Channel more in-depth articles, please focus on cloud computing: https://yq.aliyun.com/cloud


Introduction

Machine learning is as powerful as an armory of incredibly powerful weapons, but you have to learn how to use them first. Regression, for example, is a powerful tool for analyzing data effectively, but it has no control over highly complex data. Support Vector Machines (SVM) are like a sharp knife, especially when modeling on small data sets.

More than 550 people have signed up to take this quiz, which is designed specifically for SVM and its applications. Find out how much your KNOWLEDGE of SVM can score, and check your gaps.


Helpful Resources

1. Ten Commonly used Machine learning Algorithms (with Python and R code)

2. Principle and code of SVM

 

Skill test Questions and Answers

Suppose you use a linear SVM classifier to solve a class 2 classification problem, as shown below. The points circled in red represent support vectors. Answer questions 1 and 2 accordingly:



1. If the circled data is removed, will the decision boundary (i.e., the separation hyperplane) change?

A. yes B. No C. No D. No

Answer: A,

Tips: Changing the position of any of these three points introduces relaxation constraints, and the decision boundary changes.

 

2. If all data except the three circled points are removed from the data, will the decision boundary change?

A. trarue B. False

Answer: B

Tips: Decision boundaries are only affected by support vectors, not other points.

 

3. What is correct about the generalization error of SVM

A. Distance between hyperplane and support vector

B. VM’s ability to predict unknown data

C. The error threshold of VM

Answer: B

Tips: Generalization error in statistics refers to the ability of a model to predict unknown data.

 

4. If the penalty parameter C goes to infinity, which of the following statements is true?

A. If the optimal separation hyperplane exists, the data can be separated completely

B. Soft interval classifier can complete data classification

C. None of that is true

 

Answer: A,

Tips: If the misclassification penalty is high, the soft interval will not always exist because there is no more room for error

 

5. What is true about the hard spacing description below

A. VM allows slight errors in classification

B. VM allows a large number of errors in classification

C. None of the above is correct

 

Answer: A,

Tips: Hard spacing means that SVM is very strict in classification and performs as well as possible in training sets, which may lead to overfitting.

 

6. The minimum time complexity of SVM training is O(n2), so which of the following data sets is not suitable for SVM?

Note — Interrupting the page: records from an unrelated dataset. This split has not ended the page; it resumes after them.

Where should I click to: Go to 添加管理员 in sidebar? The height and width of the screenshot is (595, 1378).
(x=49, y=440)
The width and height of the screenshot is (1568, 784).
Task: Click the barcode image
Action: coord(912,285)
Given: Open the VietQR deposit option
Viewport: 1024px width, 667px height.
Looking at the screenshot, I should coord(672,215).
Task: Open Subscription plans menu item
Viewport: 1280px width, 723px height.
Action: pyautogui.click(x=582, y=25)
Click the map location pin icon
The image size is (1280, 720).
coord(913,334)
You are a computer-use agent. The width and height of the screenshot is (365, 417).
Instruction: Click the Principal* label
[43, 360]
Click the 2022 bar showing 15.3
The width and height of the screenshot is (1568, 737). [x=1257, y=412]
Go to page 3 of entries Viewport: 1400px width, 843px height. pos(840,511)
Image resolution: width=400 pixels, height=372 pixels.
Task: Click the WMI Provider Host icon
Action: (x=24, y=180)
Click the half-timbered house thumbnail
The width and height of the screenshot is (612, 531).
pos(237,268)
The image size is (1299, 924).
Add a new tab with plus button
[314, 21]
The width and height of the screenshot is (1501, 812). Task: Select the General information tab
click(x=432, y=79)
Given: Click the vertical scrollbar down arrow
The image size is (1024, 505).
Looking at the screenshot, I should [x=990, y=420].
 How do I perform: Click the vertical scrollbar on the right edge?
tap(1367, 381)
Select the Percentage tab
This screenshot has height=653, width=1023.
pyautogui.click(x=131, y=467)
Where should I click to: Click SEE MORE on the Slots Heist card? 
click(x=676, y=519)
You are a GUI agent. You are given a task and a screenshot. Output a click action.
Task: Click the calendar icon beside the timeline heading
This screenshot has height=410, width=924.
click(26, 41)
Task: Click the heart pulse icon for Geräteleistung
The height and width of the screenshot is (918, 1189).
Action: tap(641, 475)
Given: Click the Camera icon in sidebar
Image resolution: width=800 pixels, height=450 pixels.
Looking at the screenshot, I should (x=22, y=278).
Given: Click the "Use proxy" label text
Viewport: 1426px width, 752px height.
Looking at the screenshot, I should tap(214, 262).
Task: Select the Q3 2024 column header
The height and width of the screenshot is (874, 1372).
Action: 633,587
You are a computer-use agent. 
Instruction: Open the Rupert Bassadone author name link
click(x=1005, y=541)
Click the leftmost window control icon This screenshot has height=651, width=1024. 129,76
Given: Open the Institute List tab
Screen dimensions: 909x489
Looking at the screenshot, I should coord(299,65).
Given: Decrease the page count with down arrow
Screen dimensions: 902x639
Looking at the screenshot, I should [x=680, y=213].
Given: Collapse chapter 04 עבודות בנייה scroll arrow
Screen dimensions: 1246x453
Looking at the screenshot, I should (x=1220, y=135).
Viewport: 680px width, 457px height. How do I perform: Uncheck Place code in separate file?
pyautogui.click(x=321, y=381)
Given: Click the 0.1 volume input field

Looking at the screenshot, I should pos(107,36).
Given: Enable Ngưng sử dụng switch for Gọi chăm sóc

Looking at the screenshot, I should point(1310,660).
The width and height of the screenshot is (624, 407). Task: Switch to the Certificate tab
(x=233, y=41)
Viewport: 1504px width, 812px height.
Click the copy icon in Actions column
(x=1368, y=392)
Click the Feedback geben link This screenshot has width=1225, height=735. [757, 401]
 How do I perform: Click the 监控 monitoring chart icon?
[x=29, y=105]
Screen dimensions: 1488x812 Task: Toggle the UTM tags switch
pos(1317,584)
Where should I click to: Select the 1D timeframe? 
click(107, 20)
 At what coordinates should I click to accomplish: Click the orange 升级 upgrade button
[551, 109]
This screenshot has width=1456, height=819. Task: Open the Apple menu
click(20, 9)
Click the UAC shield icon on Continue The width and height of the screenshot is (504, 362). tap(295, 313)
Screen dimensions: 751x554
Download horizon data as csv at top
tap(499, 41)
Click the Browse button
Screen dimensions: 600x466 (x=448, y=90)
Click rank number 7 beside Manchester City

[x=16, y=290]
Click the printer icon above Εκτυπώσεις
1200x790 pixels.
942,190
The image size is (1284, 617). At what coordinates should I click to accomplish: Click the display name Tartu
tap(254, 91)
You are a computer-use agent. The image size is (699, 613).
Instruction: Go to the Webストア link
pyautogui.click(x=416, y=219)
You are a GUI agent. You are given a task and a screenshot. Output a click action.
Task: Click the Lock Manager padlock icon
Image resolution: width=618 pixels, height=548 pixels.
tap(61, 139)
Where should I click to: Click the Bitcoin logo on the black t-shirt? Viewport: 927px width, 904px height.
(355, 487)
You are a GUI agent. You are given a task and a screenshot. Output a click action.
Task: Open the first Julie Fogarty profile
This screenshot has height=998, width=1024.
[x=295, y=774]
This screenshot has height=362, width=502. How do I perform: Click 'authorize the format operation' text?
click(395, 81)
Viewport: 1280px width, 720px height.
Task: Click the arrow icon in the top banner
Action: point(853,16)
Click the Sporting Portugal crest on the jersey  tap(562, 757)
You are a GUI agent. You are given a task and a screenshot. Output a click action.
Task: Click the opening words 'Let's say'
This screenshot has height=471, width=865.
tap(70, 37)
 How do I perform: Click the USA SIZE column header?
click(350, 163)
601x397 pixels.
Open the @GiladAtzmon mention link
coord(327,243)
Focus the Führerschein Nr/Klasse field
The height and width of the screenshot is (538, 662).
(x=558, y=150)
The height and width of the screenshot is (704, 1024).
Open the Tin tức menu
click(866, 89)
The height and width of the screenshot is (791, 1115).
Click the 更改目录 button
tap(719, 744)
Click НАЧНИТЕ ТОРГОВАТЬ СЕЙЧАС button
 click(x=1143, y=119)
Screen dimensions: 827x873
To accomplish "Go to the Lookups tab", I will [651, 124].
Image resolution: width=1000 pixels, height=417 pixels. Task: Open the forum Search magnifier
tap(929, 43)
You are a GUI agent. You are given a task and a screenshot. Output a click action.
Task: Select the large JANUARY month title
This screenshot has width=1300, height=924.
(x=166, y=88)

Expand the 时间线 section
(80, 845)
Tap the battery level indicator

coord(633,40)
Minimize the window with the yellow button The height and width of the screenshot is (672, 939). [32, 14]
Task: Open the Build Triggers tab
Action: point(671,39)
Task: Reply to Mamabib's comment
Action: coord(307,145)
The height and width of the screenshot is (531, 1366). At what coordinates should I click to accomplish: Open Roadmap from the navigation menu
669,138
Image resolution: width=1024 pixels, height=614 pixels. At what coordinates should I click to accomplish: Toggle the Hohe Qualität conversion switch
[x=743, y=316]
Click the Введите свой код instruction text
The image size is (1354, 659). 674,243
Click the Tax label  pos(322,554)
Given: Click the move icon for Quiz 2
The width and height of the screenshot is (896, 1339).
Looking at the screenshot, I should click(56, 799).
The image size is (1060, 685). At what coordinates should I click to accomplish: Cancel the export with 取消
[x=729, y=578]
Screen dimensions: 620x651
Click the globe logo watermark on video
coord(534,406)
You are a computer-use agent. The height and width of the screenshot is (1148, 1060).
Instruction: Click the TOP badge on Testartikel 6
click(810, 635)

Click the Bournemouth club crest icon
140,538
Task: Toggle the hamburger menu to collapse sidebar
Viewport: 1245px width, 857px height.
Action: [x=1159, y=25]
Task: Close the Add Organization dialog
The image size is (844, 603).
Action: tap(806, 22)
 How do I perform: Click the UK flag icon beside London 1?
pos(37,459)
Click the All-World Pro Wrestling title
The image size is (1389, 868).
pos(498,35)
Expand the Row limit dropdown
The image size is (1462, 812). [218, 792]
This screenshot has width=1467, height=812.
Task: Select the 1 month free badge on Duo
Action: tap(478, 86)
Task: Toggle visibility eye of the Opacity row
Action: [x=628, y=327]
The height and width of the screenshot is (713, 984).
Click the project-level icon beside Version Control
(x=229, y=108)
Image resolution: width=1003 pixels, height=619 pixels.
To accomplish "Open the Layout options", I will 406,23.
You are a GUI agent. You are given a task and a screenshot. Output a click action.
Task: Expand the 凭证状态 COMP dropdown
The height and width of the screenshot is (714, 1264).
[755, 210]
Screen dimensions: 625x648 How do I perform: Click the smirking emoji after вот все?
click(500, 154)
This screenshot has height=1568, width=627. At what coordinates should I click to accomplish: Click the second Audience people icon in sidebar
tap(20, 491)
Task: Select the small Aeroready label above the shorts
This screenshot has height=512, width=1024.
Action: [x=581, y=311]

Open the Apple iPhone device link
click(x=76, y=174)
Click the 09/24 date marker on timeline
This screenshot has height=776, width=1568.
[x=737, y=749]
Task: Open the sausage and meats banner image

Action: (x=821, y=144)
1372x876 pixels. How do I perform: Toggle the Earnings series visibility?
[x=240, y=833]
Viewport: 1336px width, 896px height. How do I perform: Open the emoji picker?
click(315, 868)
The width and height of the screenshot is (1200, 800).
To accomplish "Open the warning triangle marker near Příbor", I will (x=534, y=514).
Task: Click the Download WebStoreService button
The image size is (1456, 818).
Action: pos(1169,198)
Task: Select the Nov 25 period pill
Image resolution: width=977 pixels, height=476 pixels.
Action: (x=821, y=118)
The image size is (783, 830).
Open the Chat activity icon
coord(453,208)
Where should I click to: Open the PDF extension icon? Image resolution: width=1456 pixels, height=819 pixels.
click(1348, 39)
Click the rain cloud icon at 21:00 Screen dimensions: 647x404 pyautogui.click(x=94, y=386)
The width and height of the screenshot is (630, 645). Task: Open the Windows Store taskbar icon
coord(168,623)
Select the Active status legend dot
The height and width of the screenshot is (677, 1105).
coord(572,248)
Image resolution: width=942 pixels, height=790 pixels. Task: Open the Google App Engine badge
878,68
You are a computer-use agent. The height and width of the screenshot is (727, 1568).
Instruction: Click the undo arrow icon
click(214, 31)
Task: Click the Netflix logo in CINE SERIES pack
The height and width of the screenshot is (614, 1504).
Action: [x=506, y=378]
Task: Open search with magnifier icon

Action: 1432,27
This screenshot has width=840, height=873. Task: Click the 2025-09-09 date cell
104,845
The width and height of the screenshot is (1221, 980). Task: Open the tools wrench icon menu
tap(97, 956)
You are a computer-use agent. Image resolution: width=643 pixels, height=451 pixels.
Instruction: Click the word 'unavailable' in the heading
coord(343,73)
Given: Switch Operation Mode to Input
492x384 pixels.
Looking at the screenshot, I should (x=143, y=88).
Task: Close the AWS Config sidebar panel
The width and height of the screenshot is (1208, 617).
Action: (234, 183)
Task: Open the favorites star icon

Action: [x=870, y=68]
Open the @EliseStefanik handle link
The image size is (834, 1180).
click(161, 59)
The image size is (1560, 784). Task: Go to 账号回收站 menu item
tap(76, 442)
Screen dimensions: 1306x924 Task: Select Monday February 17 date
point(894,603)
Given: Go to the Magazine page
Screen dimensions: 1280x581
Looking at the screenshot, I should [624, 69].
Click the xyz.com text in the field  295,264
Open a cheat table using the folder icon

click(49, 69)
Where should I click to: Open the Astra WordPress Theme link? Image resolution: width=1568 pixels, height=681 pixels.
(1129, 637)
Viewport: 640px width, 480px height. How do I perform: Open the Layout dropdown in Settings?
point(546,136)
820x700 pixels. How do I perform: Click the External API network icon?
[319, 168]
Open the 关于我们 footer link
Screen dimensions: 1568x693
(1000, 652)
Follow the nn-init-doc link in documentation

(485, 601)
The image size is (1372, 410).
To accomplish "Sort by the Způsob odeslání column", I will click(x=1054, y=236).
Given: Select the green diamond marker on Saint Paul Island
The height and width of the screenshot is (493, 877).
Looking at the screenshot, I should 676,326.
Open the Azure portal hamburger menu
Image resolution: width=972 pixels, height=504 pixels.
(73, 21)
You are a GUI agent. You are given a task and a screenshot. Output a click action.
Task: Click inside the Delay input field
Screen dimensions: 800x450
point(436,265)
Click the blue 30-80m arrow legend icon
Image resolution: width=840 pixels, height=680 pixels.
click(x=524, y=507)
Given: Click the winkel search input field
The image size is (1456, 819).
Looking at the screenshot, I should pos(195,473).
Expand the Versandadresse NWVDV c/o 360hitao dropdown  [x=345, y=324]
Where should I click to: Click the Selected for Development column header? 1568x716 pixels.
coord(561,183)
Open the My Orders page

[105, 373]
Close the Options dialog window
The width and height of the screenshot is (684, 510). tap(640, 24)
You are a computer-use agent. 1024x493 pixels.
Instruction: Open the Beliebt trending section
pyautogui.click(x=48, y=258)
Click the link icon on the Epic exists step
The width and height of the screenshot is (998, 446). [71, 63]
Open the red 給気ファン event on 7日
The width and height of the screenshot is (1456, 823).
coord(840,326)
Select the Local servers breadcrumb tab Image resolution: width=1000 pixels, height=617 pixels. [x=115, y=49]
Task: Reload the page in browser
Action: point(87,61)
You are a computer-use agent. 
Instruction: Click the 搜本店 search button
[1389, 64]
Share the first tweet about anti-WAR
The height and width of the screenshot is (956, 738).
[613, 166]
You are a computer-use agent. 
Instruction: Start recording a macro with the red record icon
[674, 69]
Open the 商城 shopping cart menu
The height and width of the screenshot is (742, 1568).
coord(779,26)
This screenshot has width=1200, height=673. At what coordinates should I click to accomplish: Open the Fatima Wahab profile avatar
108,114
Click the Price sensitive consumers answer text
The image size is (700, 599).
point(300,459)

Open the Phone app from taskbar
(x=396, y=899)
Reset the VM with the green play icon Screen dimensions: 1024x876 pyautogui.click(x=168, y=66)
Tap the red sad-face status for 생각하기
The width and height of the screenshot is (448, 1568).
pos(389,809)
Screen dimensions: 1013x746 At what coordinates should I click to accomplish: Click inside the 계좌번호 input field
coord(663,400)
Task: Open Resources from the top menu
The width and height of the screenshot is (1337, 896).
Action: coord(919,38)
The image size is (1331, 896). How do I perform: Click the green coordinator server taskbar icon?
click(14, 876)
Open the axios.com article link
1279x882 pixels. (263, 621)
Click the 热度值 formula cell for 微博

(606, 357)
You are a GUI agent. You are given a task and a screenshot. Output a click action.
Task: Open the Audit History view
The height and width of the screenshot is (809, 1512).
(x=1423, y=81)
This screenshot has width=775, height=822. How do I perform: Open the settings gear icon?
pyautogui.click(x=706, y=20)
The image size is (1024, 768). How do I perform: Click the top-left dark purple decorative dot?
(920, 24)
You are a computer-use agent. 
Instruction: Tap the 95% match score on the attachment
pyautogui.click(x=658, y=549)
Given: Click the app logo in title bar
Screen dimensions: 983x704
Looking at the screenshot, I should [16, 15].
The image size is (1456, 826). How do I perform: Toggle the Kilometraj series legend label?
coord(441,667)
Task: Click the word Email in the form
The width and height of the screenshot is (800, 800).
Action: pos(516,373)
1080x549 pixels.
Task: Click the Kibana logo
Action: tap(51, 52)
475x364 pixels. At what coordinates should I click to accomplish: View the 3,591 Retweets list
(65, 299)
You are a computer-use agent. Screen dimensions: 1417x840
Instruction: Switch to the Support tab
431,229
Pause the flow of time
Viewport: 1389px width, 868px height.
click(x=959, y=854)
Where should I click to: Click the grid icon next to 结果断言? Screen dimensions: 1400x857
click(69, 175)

A. Large dataset B. small dataset C. medium dataset d. independent of dataset size

 

Answer: A,

Data sets with well-defined classification boundaries are best for SVM

 

7. The efficiency of SVM depends on:

A. B. Kernel parameters C. soft interval parameters C. All of the above

 

Answer: D

Tips: The efficiency of SVM depends on the above three basic requirements, which can improve efficiency and reduce errors and overfitting

 

8. Support vectors are those data points closest to the decision plane.

A. trarue B. FALSE

 

Answer: A,

 

9. SVM performs poorly in the following situations:

A. Linear fractionable data b. cleaned data C. noisy data and overlapping data points

 

Answer: C

Tips: It is difficult to draw a clean and unerringly classified hyperplane when the data contains noisy data and overlapping points

 

10. Suppose you use a RBF nucleus with a large gamma value, which means:

A. The model will consider modeling points far from the hyperplane

B. The model is modeled using only points close to the hyperplane

C. The model is not affected by the distance from the point to the hyperplane

D. None of the above is true

 

Answer: B

Tips: γ in SVM tuning measures the influence of points near and far from the hyperplane. For smaller γ, the model is constrained to consider all points in the training set, and there are no patterns that really capture the data. For larger γ, the model learns the model well.

 

11. Cost parameters in SVM are expressed as follows:

A. Number of times of cross-validation

B. The use of nuclear

C. Balance between misclassification and model complexity

D. None of the above

 

Answer: C

Tips: Cost parameters determine the extent to which SVM can fit training data. If you want a smooth decision plane, it’s cheaper; If you have to classify more data correctly, it can be more expensive. It can be simply understood as the cost of misclassification.

 

Suppose you use SVM to learn data X, and some points in data X have errors. Now if you use a quadratic kernel function, polynomial of order 2, using the relaxation variable C as one of the overarguments, answer 12-13.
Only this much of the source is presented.